These two appeals, which we have combined for purposes of expediency, arise out of a series of criminal episodes occurring within Blair County. Appeal No. 1331 stems from the robbery of Jack’s Quik Mart in Antis Township, Pennsylvania, and the killing of the store’s clerk. Following a jury trial commenced on December 1,1976, appellant was convicted of conspiracy to commit robbery.1 Appeal No. 1332 arises from the robbery of the Ricche Music Store in Altoona, Pennsylvania, and the assault on the store’s clerk. Following a jury trial commenced on April 5, 1977, appellant was convicted of burglary,2 robbery, and a violation of the Uniform Firearms Act.3 Post-trial motions in both cases were denied, and appellant was sentenced. A motion to modify the sentences was subsequently denied, and appellant filed the instant appeals in which she raises numerous contentions. Because we find that the trial court erred in its charge to the jury in both cases, we are constrained to reverse the judgments of sentence and remand both cases to the court of common pleas for new trials.
The pertinent facts are as follows. On March 4, 1976, appellant and her co-defendant, Jeffrey Joseph Daugherty, entered the Ricche Music Store in Altoona. The store was attended at that time by only one person, Ms. Ruth Montgomery, a woman of advanced years. The two conspirators initially perused several items in the store, particularly a guitar. Co-defendant Daugherty then forced Ms. Montgomery, at gun point, to the back of the establishment and *482there beat her into a state of semiconsciousness and relieved her of jewelry and money. A subsequent inventory of the store disclosed that a guitar was also missing. On March 9, 1976, a similar incident occurred at Jack’s Quik Mart in Antis Township. There, money again was gained at gunpoint, but, however, the sole clerk, Mrs. Shank, was shot repeatedly and killed.

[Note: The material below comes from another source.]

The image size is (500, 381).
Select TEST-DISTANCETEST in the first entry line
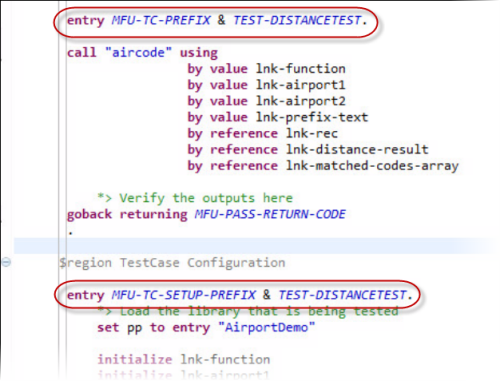coord(297,20)
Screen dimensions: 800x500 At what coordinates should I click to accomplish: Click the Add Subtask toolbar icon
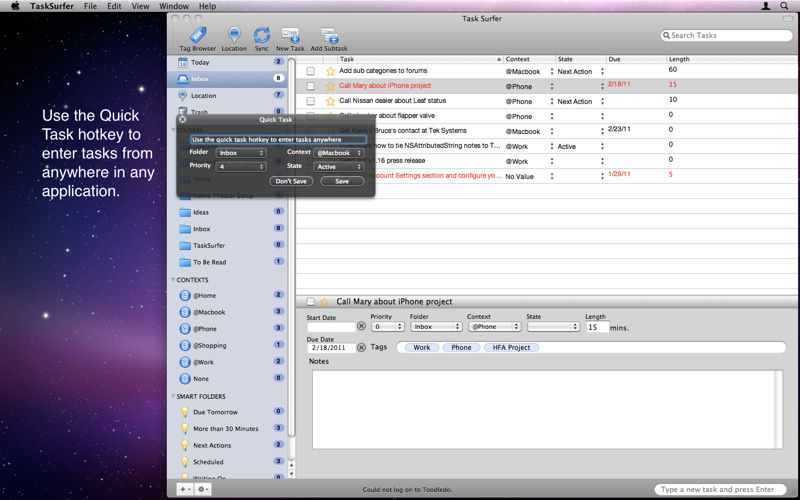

The miscreants were initially arrested in the state of Virginia, where they were charged and convicted of various offenses stemming from the robbery of a country store. At the time of the arrest, police discovered a .25 caliber handgun within a console located between the front seats of the car. Ballistics tests later identified this gun as that from which the shots were fired which had killed the clerk at Jack’s Quik Mart. Subsequent searches of the automobile uncovered a guitar, identified as that stolen from the Ricche Music Store, and the pocketbook of the clerk at Jack’s Quik Mart. Appellant and her co-defendant were returned to Pennsylvania on September 27, 1976, to stand trial for various offenses arising from four separate criminal episodes in Blair County.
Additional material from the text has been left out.